The eigenvalues are 1, 4, and 7, which are indeed in arithmetic progression.

The largest eigenvalue is 7, and the smallest eigenvalue is 1. Therefore, the absolute difference between the largest and smallest eigenvalue is:

|7 - 1| = 6

If we consider b = -3, the eigenvalues would be 7, 4, and 1, which are the same eigenvalues in reverse order. The absolute difference would still be |1 - 7| = 6.

Therefore, the absolute difference between the largest and smallest eigenvalue is 6. This corresponds to option (d) in the given problem.
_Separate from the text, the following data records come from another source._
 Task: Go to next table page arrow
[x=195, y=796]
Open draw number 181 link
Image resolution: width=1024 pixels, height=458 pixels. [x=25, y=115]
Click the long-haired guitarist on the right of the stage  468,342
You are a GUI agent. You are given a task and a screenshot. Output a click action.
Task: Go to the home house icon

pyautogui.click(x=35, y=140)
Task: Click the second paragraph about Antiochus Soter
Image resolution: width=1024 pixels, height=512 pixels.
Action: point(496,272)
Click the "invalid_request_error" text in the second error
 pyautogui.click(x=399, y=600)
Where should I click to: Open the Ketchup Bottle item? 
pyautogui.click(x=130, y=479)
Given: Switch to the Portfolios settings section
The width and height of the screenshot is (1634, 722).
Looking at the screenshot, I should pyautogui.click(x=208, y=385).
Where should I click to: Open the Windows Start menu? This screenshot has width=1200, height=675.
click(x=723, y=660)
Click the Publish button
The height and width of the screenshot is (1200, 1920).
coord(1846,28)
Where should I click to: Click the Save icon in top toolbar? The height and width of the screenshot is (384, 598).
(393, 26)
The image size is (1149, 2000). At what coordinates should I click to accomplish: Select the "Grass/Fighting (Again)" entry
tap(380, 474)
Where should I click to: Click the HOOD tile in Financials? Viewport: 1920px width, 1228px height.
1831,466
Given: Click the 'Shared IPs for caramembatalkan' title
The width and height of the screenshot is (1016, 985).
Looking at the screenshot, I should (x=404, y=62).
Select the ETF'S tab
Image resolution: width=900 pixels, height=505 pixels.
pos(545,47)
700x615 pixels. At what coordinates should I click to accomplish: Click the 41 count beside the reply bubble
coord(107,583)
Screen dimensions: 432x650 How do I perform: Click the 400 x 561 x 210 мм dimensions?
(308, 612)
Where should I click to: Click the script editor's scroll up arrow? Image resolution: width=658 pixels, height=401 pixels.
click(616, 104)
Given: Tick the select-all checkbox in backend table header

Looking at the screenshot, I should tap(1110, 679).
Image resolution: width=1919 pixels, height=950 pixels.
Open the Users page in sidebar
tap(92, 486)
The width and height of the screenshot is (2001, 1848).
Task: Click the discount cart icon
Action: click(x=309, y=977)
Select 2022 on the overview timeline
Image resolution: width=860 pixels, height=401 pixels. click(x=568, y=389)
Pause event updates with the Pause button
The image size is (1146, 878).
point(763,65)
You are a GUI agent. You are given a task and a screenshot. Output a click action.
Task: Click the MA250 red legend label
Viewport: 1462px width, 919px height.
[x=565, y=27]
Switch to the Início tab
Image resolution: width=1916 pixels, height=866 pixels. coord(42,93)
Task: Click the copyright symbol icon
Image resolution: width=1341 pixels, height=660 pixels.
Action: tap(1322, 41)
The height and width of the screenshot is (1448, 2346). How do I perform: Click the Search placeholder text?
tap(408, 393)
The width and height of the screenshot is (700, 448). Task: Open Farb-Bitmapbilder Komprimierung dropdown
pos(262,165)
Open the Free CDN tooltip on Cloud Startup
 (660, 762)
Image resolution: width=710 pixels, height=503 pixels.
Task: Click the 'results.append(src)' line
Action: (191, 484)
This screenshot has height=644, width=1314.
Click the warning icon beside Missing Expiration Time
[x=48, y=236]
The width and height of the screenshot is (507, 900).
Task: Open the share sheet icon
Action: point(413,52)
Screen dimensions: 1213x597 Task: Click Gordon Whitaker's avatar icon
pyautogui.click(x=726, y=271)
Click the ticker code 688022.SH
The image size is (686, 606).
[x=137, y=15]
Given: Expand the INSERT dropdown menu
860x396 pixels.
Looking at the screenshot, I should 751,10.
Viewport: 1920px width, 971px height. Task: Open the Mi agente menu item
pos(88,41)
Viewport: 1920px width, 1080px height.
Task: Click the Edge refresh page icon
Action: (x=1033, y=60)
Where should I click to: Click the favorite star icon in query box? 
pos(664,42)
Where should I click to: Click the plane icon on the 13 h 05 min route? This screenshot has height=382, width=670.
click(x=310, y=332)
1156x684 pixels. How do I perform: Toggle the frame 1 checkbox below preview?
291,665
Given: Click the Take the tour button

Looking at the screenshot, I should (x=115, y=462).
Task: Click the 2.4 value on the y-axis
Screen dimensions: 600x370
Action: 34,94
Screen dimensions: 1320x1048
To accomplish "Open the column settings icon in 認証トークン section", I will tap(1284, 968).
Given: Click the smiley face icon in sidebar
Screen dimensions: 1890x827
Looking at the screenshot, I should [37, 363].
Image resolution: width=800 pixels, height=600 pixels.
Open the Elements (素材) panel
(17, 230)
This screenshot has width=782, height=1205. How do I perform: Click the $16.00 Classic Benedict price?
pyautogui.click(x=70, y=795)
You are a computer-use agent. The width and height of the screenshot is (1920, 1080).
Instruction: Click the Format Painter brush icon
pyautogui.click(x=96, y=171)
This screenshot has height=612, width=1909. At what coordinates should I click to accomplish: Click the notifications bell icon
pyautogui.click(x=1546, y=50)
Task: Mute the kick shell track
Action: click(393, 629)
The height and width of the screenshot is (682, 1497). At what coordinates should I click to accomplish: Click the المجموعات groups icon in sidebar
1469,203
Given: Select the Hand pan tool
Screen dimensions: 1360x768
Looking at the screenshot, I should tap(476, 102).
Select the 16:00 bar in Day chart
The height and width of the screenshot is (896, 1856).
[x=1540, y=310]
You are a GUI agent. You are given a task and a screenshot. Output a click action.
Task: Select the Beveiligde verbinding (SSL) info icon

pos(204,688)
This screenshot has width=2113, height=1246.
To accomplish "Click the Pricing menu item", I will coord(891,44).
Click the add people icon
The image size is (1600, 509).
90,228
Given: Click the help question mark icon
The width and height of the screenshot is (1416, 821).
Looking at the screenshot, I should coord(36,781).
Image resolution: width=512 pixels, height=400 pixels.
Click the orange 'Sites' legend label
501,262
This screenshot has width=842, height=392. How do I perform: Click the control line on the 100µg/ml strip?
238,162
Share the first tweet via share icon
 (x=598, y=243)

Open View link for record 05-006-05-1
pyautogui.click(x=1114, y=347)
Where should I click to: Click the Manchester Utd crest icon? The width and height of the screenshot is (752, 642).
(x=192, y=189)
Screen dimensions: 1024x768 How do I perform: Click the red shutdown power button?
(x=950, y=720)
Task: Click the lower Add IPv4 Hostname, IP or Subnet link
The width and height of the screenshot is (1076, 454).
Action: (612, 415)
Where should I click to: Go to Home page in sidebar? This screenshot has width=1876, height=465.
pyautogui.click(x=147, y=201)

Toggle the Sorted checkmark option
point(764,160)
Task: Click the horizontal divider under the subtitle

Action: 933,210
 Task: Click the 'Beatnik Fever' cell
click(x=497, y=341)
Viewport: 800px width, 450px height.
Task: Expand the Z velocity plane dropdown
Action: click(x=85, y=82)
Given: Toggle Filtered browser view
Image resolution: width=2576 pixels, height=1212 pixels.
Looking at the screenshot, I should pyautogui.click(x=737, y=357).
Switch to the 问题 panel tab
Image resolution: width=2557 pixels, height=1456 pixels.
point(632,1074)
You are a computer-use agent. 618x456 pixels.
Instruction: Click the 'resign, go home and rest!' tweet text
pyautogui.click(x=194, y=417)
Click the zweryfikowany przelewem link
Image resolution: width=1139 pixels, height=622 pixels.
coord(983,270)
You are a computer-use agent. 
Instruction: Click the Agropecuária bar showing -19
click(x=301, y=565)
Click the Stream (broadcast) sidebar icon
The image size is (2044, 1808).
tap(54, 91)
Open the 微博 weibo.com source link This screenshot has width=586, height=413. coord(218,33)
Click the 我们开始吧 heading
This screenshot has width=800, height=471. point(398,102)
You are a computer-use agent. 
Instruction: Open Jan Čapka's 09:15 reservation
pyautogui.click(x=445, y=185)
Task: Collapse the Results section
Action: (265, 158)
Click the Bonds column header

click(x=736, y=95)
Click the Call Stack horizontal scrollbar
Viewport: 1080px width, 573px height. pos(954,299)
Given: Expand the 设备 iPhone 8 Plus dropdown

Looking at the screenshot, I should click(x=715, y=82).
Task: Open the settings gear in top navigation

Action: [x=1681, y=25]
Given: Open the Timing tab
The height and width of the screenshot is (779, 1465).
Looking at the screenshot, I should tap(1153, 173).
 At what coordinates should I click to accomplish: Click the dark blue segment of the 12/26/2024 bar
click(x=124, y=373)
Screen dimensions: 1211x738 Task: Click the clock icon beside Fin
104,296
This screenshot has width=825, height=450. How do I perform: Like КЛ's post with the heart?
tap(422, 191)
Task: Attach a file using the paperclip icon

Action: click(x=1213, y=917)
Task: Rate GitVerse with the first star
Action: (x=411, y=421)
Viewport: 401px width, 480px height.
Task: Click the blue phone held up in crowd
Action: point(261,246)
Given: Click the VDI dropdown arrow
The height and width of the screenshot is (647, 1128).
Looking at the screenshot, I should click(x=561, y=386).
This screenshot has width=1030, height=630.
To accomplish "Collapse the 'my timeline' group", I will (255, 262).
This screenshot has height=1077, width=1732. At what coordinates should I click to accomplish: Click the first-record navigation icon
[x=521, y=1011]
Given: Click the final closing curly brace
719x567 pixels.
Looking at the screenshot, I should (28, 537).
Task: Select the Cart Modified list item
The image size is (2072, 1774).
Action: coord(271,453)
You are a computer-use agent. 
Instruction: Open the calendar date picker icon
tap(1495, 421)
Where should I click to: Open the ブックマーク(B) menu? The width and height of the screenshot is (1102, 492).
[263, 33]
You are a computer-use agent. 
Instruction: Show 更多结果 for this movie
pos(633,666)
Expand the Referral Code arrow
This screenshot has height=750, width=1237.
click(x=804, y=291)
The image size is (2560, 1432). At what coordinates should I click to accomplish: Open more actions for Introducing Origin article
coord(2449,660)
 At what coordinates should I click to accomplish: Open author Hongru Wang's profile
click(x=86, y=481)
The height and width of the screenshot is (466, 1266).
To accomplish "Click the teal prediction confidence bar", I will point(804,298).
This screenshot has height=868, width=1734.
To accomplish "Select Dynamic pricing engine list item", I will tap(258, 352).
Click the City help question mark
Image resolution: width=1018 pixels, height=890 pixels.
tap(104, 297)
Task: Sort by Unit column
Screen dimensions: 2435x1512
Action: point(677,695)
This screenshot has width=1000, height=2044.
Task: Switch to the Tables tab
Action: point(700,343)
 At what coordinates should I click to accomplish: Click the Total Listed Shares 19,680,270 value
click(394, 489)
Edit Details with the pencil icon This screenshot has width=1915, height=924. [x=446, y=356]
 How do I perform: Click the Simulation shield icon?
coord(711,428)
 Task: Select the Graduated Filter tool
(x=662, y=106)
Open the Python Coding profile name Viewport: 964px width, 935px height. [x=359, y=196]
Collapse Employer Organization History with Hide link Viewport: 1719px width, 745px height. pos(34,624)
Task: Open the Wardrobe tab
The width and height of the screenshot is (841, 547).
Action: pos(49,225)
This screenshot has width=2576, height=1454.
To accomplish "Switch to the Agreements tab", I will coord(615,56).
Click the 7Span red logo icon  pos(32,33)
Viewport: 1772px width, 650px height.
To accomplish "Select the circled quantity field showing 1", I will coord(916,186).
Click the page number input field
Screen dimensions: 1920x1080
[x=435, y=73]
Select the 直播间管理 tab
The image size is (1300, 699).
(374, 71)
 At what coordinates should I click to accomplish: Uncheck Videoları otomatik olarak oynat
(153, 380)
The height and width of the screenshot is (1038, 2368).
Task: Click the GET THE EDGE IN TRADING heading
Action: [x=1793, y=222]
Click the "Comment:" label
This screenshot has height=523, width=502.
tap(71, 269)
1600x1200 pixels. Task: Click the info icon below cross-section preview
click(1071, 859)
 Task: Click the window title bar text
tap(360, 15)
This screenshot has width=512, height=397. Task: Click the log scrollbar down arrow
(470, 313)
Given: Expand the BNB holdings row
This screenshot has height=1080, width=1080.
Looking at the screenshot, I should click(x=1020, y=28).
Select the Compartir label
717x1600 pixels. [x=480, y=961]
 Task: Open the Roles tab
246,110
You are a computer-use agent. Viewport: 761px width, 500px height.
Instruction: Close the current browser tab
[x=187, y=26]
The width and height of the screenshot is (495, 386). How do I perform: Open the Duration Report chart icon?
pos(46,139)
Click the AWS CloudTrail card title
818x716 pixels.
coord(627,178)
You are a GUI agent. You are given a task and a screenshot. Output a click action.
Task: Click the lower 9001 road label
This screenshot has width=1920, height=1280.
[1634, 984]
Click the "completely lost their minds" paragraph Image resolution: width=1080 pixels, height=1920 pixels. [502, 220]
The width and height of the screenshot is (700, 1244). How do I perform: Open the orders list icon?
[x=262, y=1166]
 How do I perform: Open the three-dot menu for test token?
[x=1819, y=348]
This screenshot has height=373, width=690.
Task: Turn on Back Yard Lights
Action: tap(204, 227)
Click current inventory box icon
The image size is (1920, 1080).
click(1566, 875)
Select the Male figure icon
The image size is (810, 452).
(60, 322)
This problem highlights the powerful interplay between the characteristic equation, eigenvalues, and the properties of arithmetic progressions. The key takeaways from this problem are:

• Understanding the definition of eigenvalues and how to find them using the characteristic equation.
• Applying Vieta's formulas to relate the coefficients of a polynomial to its roots.
• Utilizing the given constraints, such as the arithmetic progression property, to simplify the problem and solve for the unknowns.
• Recognizing that eigenvalues provide critical information about the behavior of a matrix or linear transformation.

By mastering these concepts and techniques, you'll be well-equipped to tackle a wide range of eigenvalue problems in linear algebra and related fields. The ability to connect seemingly disparate mathematical concepts, like Vieta's formulas and arithmetic progressions, is a hallmark of effective problem-solving in mathematics. Remember to always look for constraints and relationships within the problem statement, as they often provide the key to unlocking the solution.